During Lent, the situation is a bit more plain and even, we might say, ‘chaste’. Now the antiphons for Sunday are taken from the Lauds Psalms and so highlight the Psalm texts themselves, unadorned with the prophetic sense of expectation. Traditionally, the Psalms are to be prayed with the voice of Christ, and in this fashion, we are drawn repeatedly to contemplate the Passion of Christ, His appeal to the Father in ‘reverence [Hebrews 5: 7]’, and His triumph in the power of the Holy Spirit. Thus, contrary to what we might expect, we are called not so much to a focus on repentance that might become self-involved; rather we are invited to contemplate the One Who walks with us this path to redemption.
We note a similar phenomenon in the liturgy of the Mass. The texts of the communion chants for each weekday of Lent are taken from consecutive Psalms, beginning quite deliberately with Psalm 1. That is to say that Psalm 1 appears as the communion on Ash Wednesday, Psalm 2 on the following Thursday, and so on. This intense focus on the Psalms is quite ‘monastic’, as any monk would be quick to point out. The 150 Psalms shape everything we do at prayer in community, and much of how we think even in private.

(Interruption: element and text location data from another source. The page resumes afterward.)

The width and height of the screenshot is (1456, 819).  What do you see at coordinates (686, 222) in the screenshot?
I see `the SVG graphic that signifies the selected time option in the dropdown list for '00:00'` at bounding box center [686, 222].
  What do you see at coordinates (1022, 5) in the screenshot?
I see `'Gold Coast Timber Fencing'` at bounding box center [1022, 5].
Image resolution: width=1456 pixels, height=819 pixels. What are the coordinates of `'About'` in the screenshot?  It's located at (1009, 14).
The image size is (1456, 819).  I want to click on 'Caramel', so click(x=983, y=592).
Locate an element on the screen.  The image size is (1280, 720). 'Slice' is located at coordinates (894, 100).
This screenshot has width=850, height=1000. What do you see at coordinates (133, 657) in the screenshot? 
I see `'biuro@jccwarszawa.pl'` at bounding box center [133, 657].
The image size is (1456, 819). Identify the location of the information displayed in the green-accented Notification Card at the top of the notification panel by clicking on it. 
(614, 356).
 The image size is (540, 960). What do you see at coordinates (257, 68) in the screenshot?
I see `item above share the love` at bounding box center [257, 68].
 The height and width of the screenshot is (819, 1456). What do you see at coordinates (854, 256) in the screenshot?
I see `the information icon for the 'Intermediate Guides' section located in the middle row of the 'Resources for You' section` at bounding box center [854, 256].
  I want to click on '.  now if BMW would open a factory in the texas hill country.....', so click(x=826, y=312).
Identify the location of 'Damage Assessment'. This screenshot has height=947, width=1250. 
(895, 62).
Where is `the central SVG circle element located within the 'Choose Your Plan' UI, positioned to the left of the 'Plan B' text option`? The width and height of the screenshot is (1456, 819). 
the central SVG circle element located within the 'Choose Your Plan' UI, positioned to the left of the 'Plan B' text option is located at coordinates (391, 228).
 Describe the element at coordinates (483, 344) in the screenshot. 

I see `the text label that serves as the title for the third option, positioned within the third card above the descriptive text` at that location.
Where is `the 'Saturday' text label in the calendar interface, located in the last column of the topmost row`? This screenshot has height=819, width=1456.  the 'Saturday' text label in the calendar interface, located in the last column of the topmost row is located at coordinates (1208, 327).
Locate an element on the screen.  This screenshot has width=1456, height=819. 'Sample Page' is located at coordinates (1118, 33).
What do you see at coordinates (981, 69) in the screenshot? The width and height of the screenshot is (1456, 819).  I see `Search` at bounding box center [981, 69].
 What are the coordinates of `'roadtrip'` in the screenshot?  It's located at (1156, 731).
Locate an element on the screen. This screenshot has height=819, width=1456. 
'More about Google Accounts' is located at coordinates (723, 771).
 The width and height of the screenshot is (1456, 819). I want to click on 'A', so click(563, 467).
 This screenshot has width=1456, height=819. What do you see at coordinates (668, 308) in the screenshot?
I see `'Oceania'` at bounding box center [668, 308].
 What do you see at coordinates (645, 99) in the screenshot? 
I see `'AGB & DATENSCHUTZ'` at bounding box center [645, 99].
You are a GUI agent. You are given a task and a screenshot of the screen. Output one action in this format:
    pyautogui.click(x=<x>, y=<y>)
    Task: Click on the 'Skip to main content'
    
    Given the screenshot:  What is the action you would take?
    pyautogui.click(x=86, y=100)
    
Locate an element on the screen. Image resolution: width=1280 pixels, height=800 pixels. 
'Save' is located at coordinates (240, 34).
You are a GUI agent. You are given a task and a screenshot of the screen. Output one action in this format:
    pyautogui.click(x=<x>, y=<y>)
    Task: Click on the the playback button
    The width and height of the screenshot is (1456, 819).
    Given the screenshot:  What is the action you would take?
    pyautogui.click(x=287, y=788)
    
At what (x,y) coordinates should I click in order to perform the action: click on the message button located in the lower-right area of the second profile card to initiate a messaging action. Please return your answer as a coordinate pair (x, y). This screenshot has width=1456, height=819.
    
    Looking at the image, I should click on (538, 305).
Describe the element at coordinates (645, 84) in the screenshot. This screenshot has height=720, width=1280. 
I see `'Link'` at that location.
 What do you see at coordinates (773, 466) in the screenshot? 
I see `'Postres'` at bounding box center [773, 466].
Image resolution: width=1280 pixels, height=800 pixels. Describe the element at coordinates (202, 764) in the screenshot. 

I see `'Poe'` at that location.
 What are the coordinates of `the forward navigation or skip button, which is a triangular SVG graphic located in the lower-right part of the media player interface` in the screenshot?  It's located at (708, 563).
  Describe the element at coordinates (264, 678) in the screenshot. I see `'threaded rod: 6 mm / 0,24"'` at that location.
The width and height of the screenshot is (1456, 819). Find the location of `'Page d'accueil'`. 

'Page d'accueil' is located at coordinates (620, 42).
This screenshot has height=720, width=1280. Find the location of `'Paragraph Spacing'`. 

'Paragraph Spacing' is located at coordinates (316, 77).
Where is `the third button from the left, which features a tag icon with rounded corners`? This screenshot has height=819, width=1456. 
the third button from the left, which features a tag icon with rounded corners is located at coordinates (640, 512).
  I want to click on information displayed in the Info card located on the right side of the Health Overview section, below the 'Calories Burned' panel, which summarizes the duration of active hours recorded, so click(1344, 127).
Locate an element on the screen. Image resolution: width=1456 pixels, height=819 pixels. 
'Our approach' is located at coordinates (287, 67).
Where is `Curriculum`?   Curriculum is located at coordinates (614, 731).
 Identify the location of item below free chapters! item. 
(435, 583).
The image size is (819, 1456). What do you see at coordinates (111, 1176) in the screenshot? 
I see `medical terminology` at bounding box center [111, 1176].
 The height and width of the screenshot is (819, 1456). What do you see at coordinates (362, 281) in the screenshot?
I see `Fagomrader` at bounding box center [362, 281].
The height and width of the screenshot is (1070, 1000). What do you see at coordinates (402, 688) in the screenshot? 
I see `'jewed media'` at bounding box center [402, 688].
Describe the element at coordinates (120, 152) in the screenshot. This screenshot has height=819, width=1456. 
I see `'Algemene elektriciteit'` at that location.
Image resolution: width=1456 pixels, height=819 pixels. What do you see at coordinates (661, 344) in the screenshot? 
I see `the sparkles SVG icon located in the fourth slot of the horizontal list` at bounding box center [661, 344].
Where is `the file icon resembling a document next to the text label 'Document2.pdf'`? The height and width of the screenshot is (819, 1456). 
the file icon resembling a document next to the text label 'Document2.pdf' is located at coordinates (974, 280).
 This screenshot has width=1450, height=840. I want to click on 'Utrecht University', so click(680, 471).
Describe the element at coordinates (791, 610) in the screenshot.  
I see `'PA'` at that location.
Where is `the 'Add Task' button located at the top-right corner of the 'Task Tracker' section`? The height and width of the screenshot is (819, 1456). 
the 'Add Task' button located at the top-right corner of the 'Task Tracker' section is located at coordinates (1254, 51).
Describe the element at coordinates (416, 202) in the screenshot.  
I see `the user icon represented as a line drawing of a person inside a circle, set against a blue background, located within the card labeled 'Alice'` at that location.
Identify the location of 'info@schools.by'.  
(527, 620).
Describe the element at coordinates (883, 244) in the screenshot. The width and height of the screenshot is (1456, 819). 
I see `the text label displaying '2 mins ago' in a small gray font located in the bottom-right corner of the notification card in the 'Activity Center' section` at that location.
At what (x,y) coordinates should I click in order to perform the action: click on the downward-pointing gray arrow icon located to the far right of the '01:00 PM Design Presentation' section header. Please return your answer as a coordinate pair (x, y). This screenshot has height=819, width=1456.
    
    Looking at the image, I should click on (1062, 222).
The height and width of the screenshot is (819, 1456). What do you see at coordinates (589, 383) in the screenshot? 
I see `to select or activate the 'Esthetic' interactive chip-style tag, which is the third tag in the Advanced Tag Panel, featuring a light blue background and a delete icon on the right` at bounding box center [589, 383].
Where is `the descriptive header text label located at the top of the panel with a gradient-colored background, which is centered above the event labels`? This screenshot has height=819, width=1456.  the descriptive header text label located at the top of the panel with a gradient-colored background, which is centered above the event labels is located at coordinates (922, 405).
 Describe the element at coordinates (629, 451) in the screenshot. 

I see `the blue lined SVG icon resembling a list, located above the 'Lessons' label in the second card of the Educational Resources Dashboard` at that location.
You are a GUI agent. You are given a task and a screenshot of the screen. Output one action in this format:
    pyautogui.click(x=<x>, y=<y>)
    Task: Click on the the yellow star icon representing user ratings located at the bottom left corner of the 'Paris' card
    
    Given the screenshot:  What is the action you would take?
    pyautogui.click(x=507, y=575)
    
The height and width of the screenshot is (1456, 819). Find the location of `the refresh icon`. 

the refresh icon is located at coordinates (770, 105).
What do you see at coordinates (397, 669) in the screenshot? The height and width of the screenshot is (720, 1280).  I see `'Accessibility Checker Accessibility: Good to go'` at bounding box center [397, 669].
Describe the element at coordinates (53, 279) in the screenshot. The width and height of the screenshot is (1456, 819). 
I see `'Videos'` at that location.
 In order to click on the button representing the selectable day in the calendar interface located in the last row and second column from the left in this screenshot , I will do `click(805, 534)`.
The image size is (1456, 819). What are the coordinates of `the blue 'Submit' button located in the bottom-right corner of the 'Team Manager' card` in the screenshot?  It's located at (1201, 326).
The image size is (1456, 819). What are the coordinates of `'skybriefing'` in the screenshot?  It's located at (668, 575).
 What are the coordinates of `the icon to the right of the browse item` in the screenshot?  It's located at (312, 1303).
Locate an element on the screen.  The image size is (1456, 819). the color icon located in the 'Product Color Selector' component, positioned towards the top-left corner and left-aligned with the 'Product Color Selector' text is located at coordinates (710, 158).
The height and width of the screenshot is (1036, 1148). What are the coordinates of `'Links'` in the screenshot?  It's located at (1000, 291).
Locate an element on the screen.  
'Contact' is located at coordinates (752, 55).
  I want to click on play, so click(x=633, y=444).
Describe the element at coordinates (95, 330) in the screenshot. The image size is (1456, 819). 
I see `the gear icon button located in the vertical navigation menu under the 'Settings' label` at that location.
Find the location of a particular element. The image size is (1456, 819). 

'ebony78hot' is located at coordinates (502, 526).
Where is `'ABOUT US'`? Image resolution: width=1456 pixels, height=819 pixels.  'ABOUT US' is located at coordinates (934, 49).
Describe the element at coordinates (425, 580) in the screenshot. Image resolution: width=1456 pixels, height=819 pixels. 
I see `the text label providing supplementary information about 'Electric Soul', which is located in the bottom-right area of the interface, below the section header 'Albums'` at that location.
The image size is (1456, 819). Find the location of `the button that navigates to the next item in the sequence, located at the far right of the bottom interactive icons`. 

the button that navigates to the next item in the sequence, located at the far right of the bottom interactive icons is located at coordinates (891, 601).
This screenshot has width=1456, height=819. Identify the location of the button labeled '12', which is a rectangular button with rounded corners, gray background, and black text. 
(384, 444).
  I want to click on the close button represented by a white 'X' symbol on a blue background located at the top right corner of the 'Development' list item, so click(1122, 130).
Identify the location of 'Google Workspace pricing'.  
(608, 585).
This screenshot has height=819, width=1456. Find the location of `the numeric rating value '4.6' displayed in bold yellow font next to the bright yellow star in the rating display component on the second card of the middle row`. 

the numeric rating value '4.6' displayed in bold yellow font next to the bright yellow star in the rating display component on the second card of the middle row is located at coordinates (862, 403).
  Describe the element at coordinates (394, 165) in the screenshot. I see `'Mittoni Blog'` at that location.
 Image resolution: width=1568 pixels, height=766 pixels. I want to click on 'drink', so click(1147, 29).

The focus on the Person of Christ comports well with the traditional gospels for each Sunday (preserved as the selections for ‘Year A’ in the current lectionary cycle). The First Sunday retells Christ’s temptation in the wilderness, the Second Sunday brings us the foretaste of Christ’s glorification in the story of His Transfiguration on Mount Tabor. And on this third Sunday, we find Him promising the Holy Spirit to the woman at the well.
These indications within the liturgy are a good reminder that the austere life of the monk is not at all meant to be joyless, but provides precisely the atmosphere in which the believer can better assent to the fullness of the Good News of our salvation and sanctification. Lenten fasting and abstinence is far more than a means simply to address deficiencies in our moral characters; they form the context in which we conform ourselves to Christ’s self-emptying [Philippians 2:6-11], so as to receive with greater intensity the indwelling of the divine life given at our baptisms. This we long for as we make our way toward the renewal of our baptisms at the Easter Vigil and on Easter Sunday, the foretaste of our own resurrections in Jesus Christ.